Record set below:

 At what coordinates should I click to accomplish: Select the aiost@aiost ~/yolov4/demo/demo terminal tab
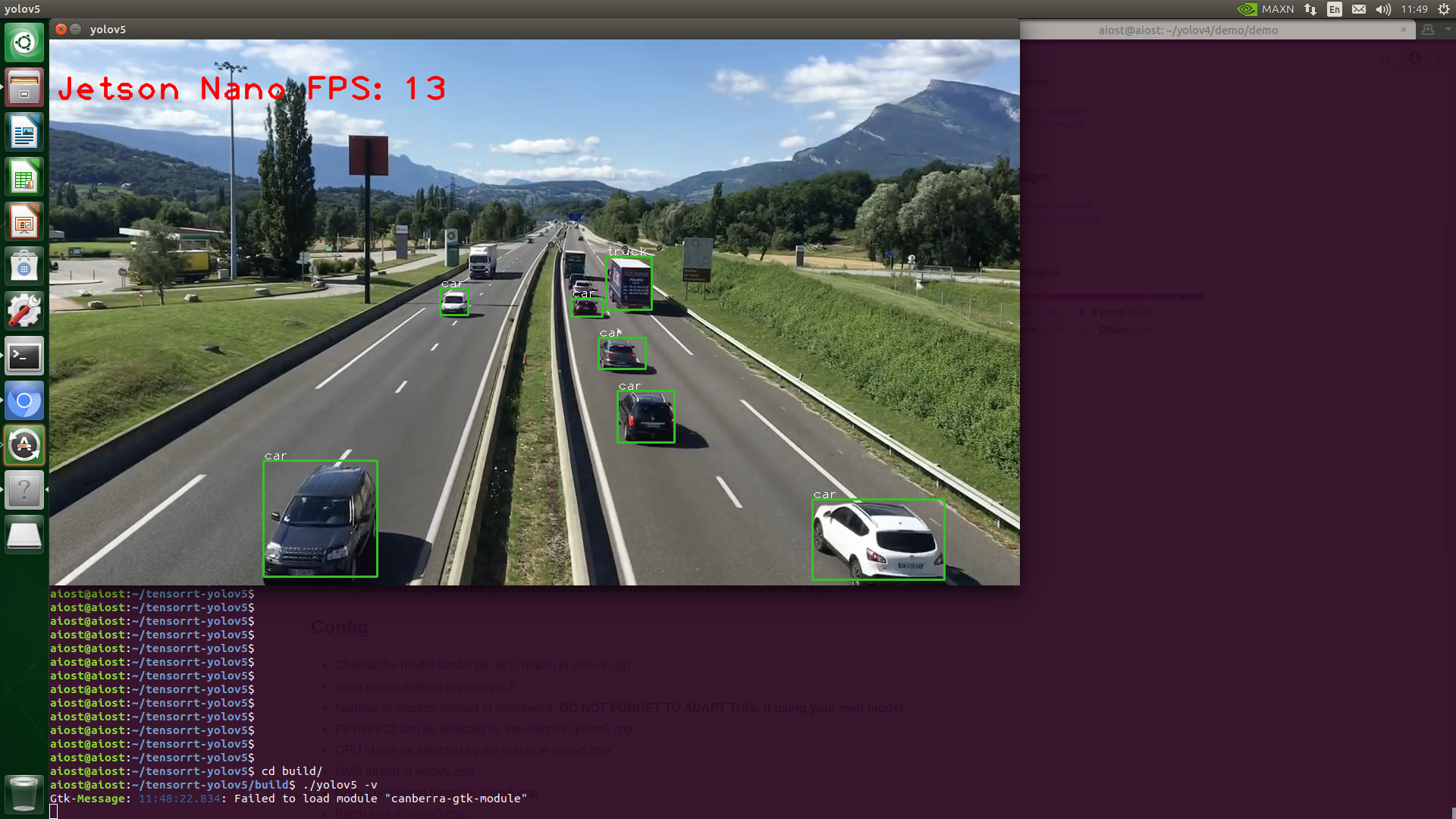pos(1188,30)
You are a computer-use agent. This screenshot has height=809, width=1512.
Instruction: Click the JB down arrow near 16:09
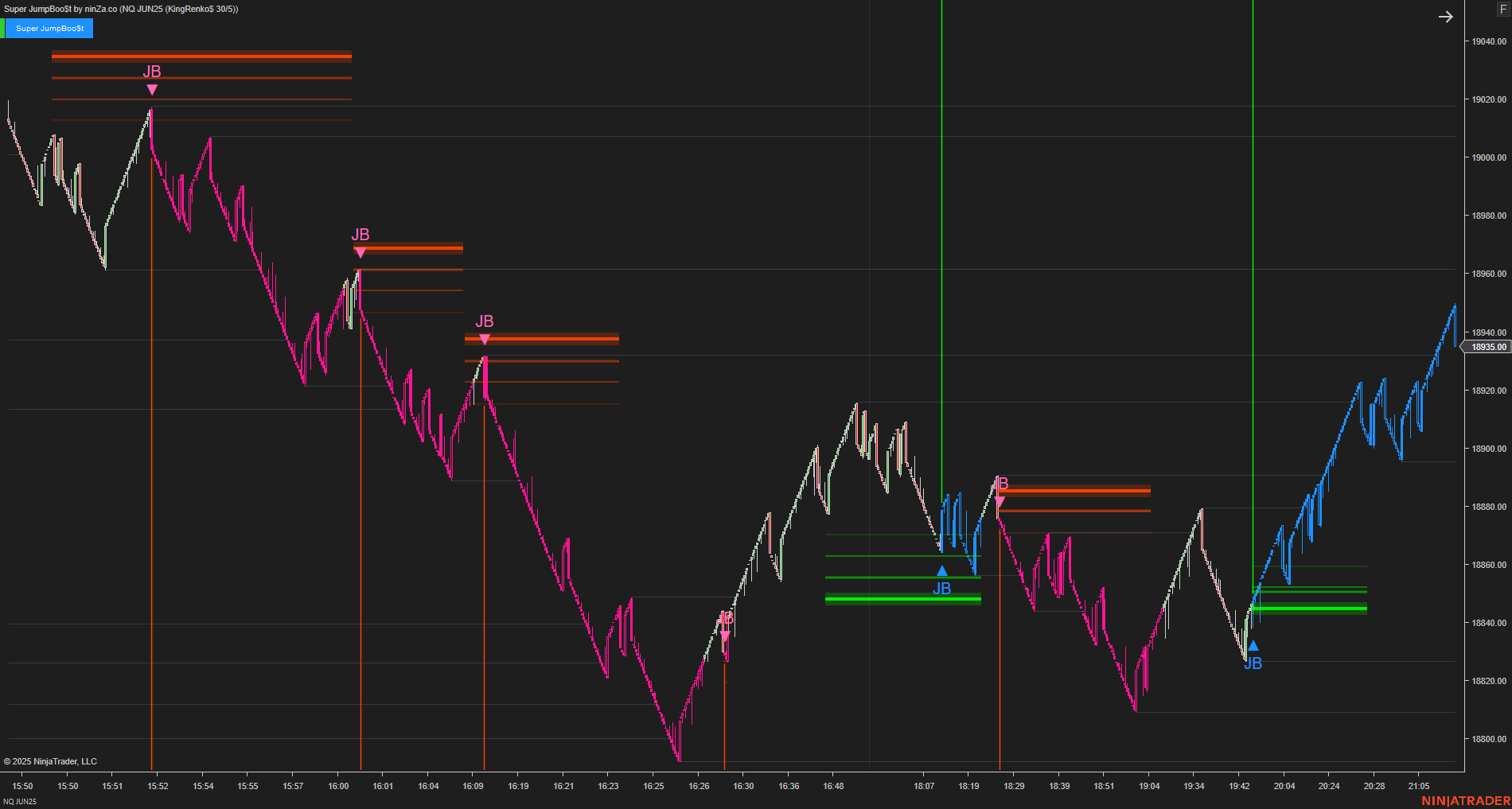click(484, 338)
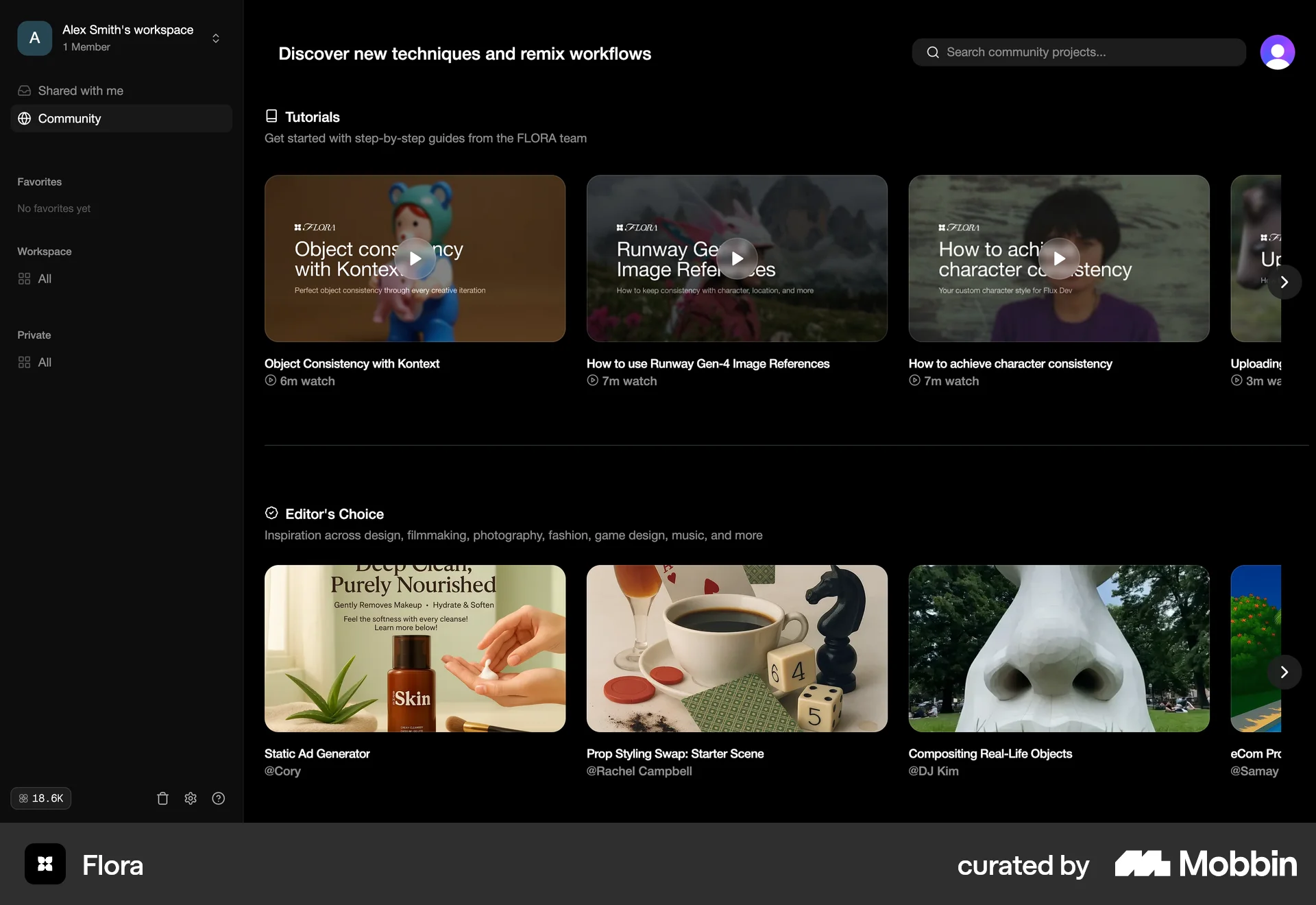Click the right arrow on the Tutorials row
The width and height of the screenshot is (1316, 905).
pyautogui.click(x=1285, y=282)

End of Record set.

Could you transcribe all of the data exactly and omit the pictures?

 At what coordinates should I click to accomplish: Select the aiost@aiost ~/yolov4/demo/demo terminal tab
pos(1188,30)
You are a computer-use agent. This screenshot has height=809, width=1512.
Instruction: Click the JB down arrow near 16:09
click(484, 338)
Click the right arrow on the Tutorials row
The width and height of the screenshot is (1316, 905).
pyautogui.click(x=1285, y=282)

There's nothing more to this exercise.